● **Task to complete**: Images do not belong in the copy; retype the rest of the entries below exactly.

● **Dataset records**:
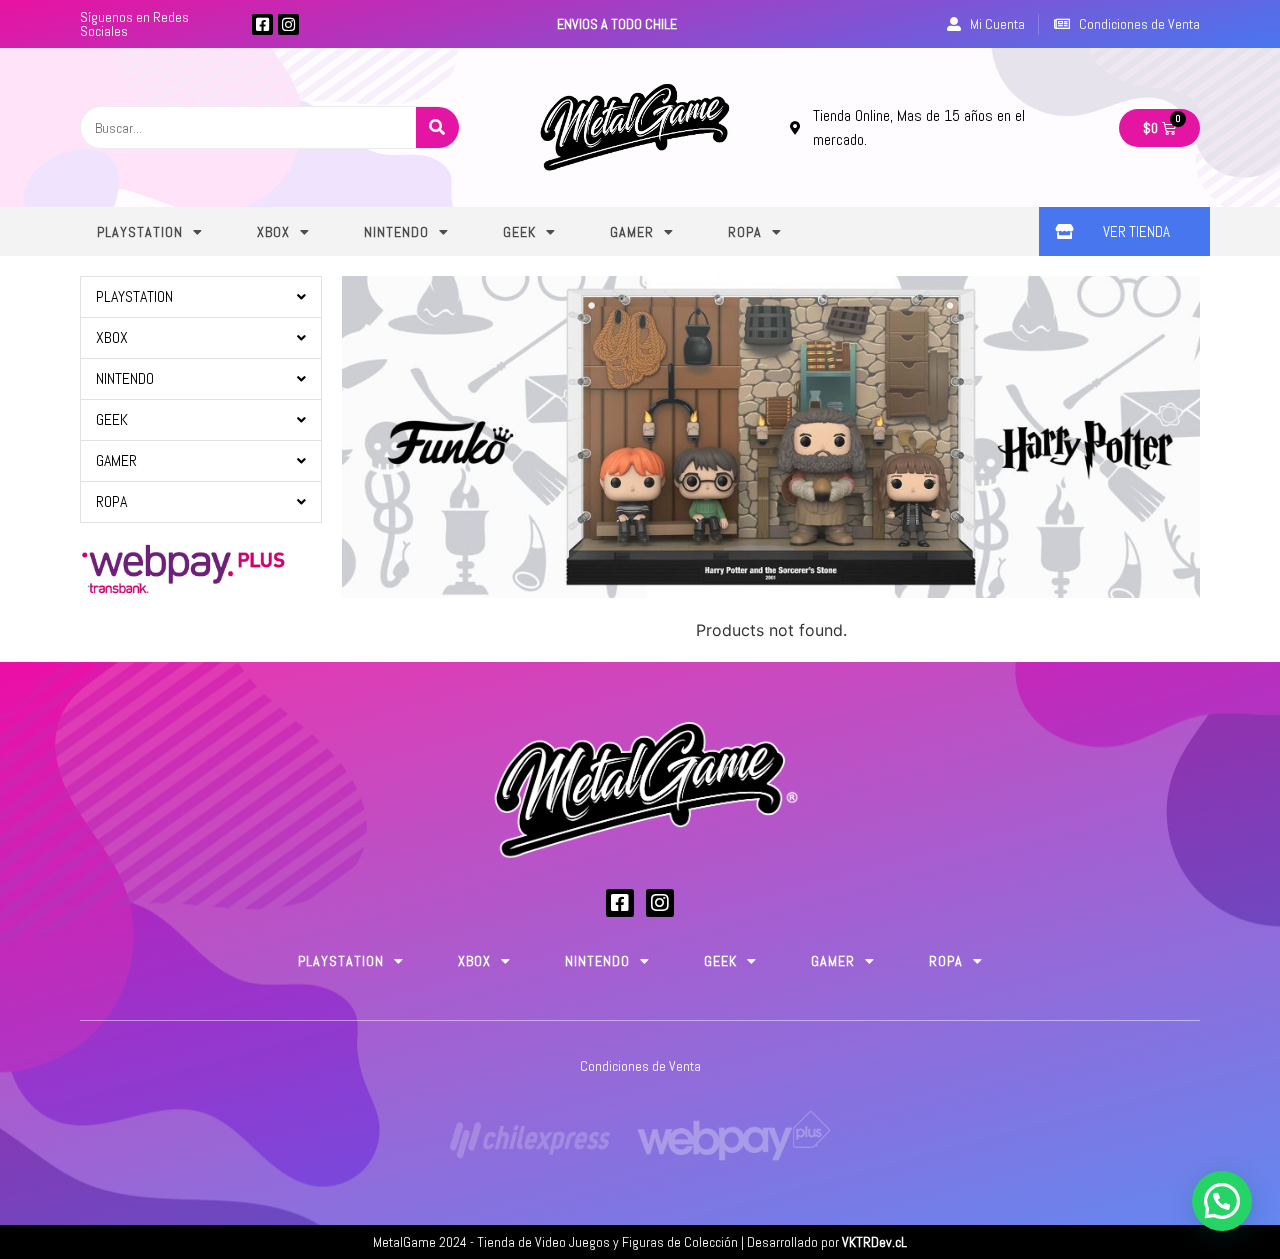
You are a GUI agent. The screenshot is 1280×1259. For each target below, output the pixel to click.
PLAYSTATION (140, 232)
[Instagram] (288, 24)
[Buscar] (437, 127)
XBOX (273, 232)
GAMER (632, 232)
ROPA (745, 232)
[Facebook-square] (262, 24)
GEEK (519, 232)
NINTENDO (396, 232)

● **Result of the exercise**:
You are a GUI agent. The screenshot is 1280×1259. For each target below, output the pixel to click.
PLAYSTATION (140, 232)
[Instagram] (288, 24)
[Buscar] (437, 127)
XBOX (273, 232)
GAMER (632, 232)
ROPA (745, 232)
[Facebook-square] (262, 24)
GEEK (519, 232)
NINTENDO (396, 232)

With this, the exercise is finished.